Há uma década, a Cargill e outras empresas multinacionais de commodities concordaram em parar de comprar soja da Amazônia brasileira e estabaeleceram uma moratória para a soja na região.
Entretanto, um estudo recente demonstrou que a Cargill e outras empresas começaram a obter soja de àreas próximas, incluindo a Amazônia boliviana e o Cerrado brasileiro, uma vasta área de savana que possui parte de suas terras incluída na definição de Amazônia legal.
Essa mudança gerou um rápido processo de desmatamento em ambas as áreas: um relatório da Mighty Earth revelou que a distribuidora norte-americana de soja, a Cargill, é a principal compradora nessa região. Os esforços para ampliar a moratória referente à soja para a Amazônia e para o Cerrado têm recebido oposição da Cargill há muito tempo, apesar do apelo de ONGs, cientistas e do ministério do meio ambiente.
Uma investigação do Mongabay, impulsionada por um relatório feito anteriormente, ainda este ano, pela ONG Mighty Earth, sugere que os clientes que compram frango de alguns dos maiores supermercados e redes de fast food britânicas estão contribuindo involuntariamente para o desmatamento desenfreado na Amazônia boliviana e no Cerrado brasileiro.

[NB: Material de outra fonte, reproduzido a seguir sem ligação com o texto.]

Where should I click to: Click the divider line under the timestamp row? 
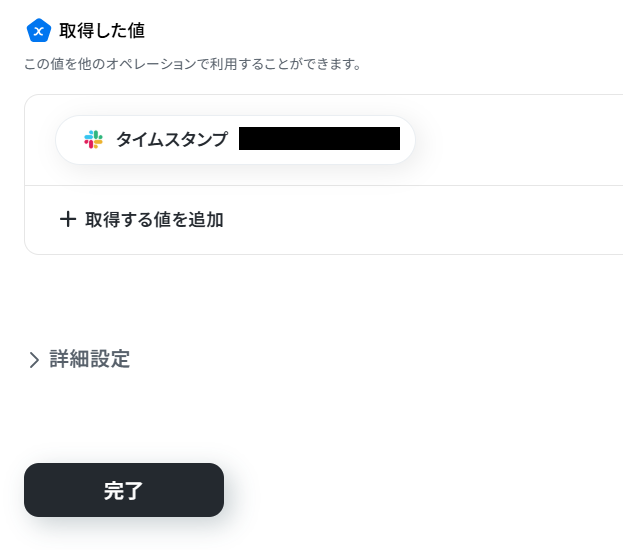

A Tesco, a Morisons e o McDonald’s compram o frango que usam da Cargill, a maior empresa particular do mundo, que alimenta suas criações de aves com soja importada. A distribuidora de alimentos norte-americana compra sua soja junto a operações do agronegócio de larga escala que geralmente queimam e abrem clareiras em extensas áreas de floresta nativa para abrir espaço para suas plantações.
Há dez anos, os comerciantes de soja concordaram em parar de comprar soja produzida na Amazônia como resultado da forte pressão por parte de ativistas, consumidores e varejistas, como a Tesco e o McDonald’s.

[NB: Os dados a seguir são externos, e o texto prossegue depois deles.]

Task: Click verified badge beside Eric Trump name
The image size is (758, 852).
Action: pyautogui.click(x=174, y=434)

Entretanto, na esteira desse acordo, conhecido como “a moratória da soja”, comerciantes de soja do mundo todo simplesmente mudaram suas áreas de compra de soja para regiões vizinhas, onde o desmatamento é agora frequente na Amazônia boliviana e no Cerrado brasileiro – que possui áreas incluídas na Amazônia legal, conforme definição do governo.
Grandes áreas de florestas nessas regiões estão sendo devastadas para abrir caminho para plantações de soja, de acordo com um relatório elaborado pela ONG Mighty Earth e publicado em fevereiro deste ano. A ONG utilizou drones e imagens obtidas por satélite para identificar áreas desmatadas, e realizou entrevistas com fazendeiros em mais de 28 pontos de desmatamento na Bolívia e no Brasil. A pesquisa revelou que a distribuidora de soja Cargill é a maior compradora.
“A Cargill está ignorando a imensa onda de pressão que seus clientes estão fazendo para proteger os ecossistemas da América do Sul ameaçados pela soja”, disse Glenn Hurowitz, CEO da Mighty Earth. “Diferente de seus concorrentes e fornecedores, eles não parecem ter entendido a urgência da necessidade de proteger as últimas fronteiras selvagens do planeta do ataque devastador da soja”.
O Brasil é o maior produtor da soja consumida no Reino Unido, e 70% dessa soja são importados para a Grã-Bretanha pela Cargill. Embora a soja esteja normalmente associada com os substitutos do leite e da carne, na Grã-Bretanha a maior parte da soja é utilizada para alimentar animais, formando cerca de 20-25% da ração para frango na Grã-Bretanha. De acordo com o Instituto do Meio Ambiente de Estocolmo, a Grã-Bretanha importou 394.000 toneladas de soja do Brasil em 2015, das quais 277.000 foram por meio da Cargill. No mesmo ano, a Grã-Bretanha importou 223.000 toneladas de soja do Cerrado.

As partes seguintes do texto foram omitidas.